Scale 2625, Ian Ring Music Theory

Bracelet Diagram

The bracelet shows tones that are in this scale, starting from the top (12 o'clock), going clockwise in ascending semitones. The "i" icon marks imperfect tones that do not have a tone a fifth above. Dotted lines indicate axes of symmetry.

Tonnetz Diagram

Tonnetz diagrams are popular in Neo-Riemannian theory. Notes are arranged in a lattice where perfect 5th intervals are from left to right, major third are northeast, and major 6th intervals are northwest. Other directions are inverse of their opposite.
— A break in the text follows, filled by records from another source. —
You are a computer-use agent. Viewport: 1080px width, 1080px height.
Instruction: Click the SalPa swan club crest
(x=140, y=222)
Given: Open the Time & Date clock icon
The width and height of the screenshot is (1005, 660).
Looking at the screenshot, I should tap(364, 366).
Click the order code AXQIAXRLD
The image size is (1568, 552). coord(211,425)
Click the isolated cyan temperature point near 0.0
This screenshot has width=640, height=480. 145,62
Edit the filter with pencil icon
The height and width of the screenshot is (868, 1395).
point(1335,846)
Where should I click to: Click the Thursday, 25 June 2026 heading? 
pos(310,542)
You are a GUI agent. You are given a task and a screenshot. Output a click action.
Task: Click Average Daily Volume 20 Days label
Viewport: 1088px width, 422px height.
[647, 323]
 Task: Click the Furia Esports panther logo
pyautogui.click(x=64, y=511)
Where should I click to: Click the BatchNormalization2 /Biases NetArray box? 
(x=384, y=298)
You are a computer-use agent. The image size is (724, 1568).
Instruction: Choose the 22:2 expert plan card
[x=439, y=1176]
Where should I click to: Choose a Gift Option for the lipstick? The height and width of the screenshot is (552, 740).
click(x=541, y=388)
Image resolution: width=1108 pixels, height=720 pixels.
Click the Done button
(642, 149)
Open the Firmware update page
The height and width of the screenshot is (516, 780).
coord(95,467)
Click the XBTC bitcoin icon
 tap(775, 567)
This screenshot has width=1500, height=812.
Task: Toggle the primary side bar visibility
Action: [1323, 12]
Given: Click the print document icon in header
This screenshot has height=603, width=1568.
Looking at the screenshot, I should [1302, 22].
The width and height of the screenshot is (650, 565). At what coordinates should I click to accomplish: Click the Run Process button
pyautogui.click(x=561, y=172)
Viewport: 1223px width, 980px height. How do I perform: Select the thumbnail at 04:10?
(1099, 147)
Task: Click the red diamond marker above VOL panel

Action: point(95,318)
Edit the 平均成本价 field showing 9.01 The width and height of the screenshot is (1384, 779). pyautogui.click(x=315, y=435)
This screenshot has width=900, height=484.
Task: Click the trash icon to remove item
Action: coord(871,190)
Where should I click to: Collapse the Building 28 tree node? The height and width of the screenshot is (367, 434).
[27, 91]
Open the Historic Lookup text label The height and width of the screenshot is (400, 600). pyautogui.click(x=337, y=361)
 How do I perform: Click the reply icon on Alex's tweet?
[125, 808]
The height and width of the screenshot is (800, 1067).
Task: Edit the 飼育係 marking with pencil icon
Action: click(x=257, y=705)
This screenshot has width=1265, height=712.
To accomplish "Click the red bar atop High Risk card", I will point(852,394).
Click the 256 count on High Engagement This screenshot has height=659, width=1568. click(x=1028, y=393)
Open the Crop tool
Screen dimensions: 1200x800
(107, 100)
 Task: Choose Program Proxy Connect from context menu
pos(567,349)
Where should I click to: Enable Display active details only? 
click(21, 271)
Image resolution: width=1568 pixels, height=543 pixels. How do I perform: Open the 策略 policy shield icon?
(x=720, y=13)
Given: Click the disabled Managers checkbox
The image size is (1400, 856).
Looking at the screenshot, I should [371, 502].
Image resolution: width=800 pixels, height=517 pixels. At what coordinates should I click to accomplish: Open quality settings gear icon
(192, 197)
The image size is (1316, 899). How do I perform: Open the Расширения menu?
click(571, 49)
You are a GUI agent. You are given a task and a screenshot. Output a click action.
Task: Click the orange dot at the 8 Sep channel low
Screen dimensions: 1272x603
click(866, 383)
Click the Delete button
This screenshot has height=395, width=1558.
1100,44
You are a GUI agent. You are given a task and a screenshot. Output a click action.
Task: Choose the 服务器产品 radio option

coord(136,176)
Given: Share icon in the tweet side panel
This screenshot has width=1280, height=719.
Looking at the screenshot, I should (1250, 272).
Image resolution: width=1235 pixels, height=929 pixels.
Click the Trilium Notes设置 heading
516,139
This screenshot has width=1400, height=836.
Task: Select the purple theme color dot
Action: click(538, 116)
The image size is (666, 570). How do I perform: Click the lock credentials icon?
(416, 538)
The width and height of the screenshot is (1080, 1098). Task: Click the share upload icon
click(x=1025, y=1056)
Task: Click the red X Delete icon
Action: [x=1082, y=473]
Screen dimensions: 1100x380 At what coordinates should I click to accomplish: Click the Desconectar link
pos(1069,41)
This diagram helps to visualize common triads (they're triangles) and circle-of-fifth relationships (horizontal lines).

Analysis

Cardinality

Cardinality is the count of how many pitches are in the scale.

4 (tetratonic)

Pitch Class Set

The tones in this scale, expressed as numbers from 0 to 11

{0,6,9,11}

Forte Number

A code assigned by theorist Allen Forte, for this pitch class set and all of its transpositional (rotation) and inversional (reflection) transformations.

4-13

Rotational Symmetry

Some scales have rotational symmetry, sometimes known as "limited transposition". If there are any rotational symmetries, these are the intervals of periodicity.

none

Reflection Axes

If a scale has an axis of reflective symmetry, then it can transform into itself by inversion. It also implies that the scale has Ridge Tones. Notably an axis of reflection can occur directly on a tone or half way between two tones.

none

Palindromicity

A palindromic scale has the same pattern of intervals both ascending and descending.

no

Chirality

A chiral scale can not be transformed into its inverse by rotation. If a scale is chiral, then it has an enantiomorph.

yes
enantiomorph: 75

Hemitonia

A hemitone is two tones separated by a semitone interval. Hemitonia describes how many such hemitones exist.

1 (unhemitonic)

Cohemitonia

A cohemitone is an instance of two adjacent hemitones. Cohemitonia describes how many such cohemitones exist.

0 (ancohemitonic)

Imperfections

An imperfection is a tone which does not have a perfect fifth above it in the scale. This value is the quantity of imperfections in this scale.

3

Modes

Modes are the rotational transformations of this scale. This number does not include the scale itself, so the number is usually one less than its cardinality; unless there are rotational symmetries then there are even fewer modes.

3

Prime Form

Describes if this scale is in prime form, using the Rahn/Ring formula.

no
prime: 75

Generator

Indicates if the scale can be constructed using a generator, and an origin.

none

Deep Scale

A deep scale is one where the interval vector has 6 different digits.

no

Interval Structure

Defines the scale as the sequence of intervals between one tone and the next.

[6, 3, 2, 1]

Interval Vector

Describes the intervallic content of the scale, read from left to right as the number of occurences of each interval size from semitone, up to six semitones.

<1, 1, 2, 0, 1, 1>

Interval Spectrum

The same as the Interval Vector, but expressed in a syntax used by Howard Hanson.

pn2sdt

Distribution Spectra

Describes the specific interval sizes that exist for each generic interval size. Each generic <g> has a spectrum {n,...}. The Spectrum Width is the difference between the highest and lowest values in each spectrum.

<1> = {1,2,3,6}
<2> = {3,5,7,9}
<3> = {6,9,10,11}

Spectra Variation

Determined by the Distribution Spectra; this is the sum of all spectrum widths divided by the scale cardinality.

4

Maximally Even

A scale is maximally even if the tones are optimally spaced apart from each other.

no

Maximal Area Set

A scale is a maximal area set if a polygon described by vertices dodecimetrically placed around a circle produces the maximal interior area for scales of the same cardinality. All maximally even sets have maximal area, but not all maximal area sets are maximally even.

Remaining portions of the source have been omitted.